*** Opening of Exercise material ***

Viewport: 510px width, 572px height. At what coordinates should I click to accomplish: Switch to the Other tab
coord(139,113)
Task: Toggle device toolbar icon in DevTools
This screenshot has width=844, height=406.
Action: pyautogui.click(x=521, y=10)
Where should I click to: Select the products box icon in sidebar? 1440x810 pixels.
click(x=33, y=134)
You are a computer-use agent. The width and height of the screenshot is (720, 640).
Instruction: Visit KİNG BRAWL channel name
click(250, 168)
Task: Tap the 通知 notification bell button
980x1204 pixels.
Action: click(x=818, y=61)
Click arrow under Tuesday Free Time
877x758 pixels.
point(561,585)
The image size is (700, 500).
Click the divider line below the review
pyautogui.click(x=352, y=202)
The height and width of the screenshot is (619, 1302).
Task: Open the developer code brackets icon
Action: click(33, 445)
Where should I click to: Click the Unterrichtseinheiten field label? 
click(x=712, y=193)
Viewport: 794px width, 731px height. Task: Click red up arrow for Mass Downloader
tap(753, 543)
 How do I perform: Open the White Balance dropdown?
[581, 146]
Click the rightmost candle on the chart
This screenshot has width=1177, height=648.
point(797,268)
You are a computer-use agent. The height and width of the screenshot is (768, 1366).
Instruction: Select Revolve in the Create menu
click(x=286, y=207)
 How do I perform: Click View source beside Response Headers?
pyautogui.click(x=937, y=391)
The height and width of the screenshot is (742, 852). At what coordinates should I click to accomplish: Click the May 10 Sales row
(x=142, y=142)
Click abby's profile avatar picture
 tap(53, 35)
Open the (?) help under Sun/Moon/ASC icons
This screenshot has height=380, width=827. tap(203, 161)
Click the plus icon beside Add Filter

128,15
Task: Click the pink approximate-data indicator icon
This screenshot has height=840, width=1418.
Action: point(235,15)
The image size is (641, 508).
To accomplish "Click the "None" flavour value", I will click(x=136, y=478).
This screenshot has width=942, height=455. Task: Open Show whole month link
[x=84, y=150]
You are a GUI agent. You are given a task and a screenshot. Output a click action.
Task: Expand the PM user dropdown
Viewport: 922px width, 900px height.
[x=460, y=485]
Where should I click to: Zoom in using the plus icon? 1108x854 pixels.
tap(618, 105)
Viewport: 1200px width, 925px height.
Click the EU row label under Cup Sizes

*** Close of Exercise material ***

What you need to do: Word for word, every record must be given again.

Solved problem:
Viewport: 510px width, 572px height. At what coordinates should I click to accomplish: Switch to the Other tab
coord(139,113)
Task: Toggle device toolbar icon in DevTools
This screenshot has width=844, height=406.
Action: pyautogui.click(x=521, y=10)
Where should I click to: Select the products box icon in sidebar? 1440x810 pixels.
click(x=33, y=134)
You are a computer-use agent. The width and height of the screenshot is (720, 640).
Instruction: Visit KİNG BRAWL channel name
click(250, 168)
Task: Tap the 通知 notification bell button
980x1204 pixels.
Action: click(x=818, y=61)
Click arrow under Tuesday Free Time
877x758 pixels.
point(561,585)
The image size is (700, 500).
Click the divider line below the review
pyautogui.click(x=352, y=202)
The height and width of the screenshot is (619, 1302).
Task: Open the developer code brackets icon
Action: click(33, 445)
Where should I click to: Click the Unterrichtseinheiten field label? 
click(x=712, y=193)
Viewport: 794px width, 731px height. Task: Click red up arrow for Mass Downloader
tap(753, 543)
 How do I perform: Open the White Balance dropdown?
[581, 146]
Click the rightmost candle on the chart
This screenshot has width=1177, height=648.
point(797,268)
You are a computer-use agent. The height and width of the screenshot is (768, 1366).
Instruction: Select Revolve in the Create menu
click(x=286, y=207)
 How do I perform: Click View source beside Response Headers?
pyautogui.click(x=937, y=391)
The height and width of the screenshot is (742, 852). At what coordinates should I click to accomplish: Click the May 10 Sales row
(x=142, y=142)
Click abby's profile avatar picture
 tap(53, 35)
Open the (?) help under Sun/Moon/ASC icons
This screenshot has height=380, width=827. tap(203, 161)
Click the plus icon beside Add Filter

128,15
Task: Click the pink approximate-data indicator icon
This screenshot has height=840, width=1418.
Action: point(235,15)
The image size is (641, 508).
To accomplish "Click the "None" flavour value", I will click(x=136, y=478).
This screenshot has width=942, height=455. Task: Open Show whole month link
[x=84, y=150]
You are a GUI agent. You are given a task and a screenshot. Output a click action.
Task: Expand the PM user dropdown
Viewport: 922px width, 900px height.
[x=460, y=485]
Where should I click to: Zoom in using the plus icon? 1108x854 pixels.
tap(618, 105)
Viewport: 1200px width, 925px height.
Click the EU row label under Cup Sizes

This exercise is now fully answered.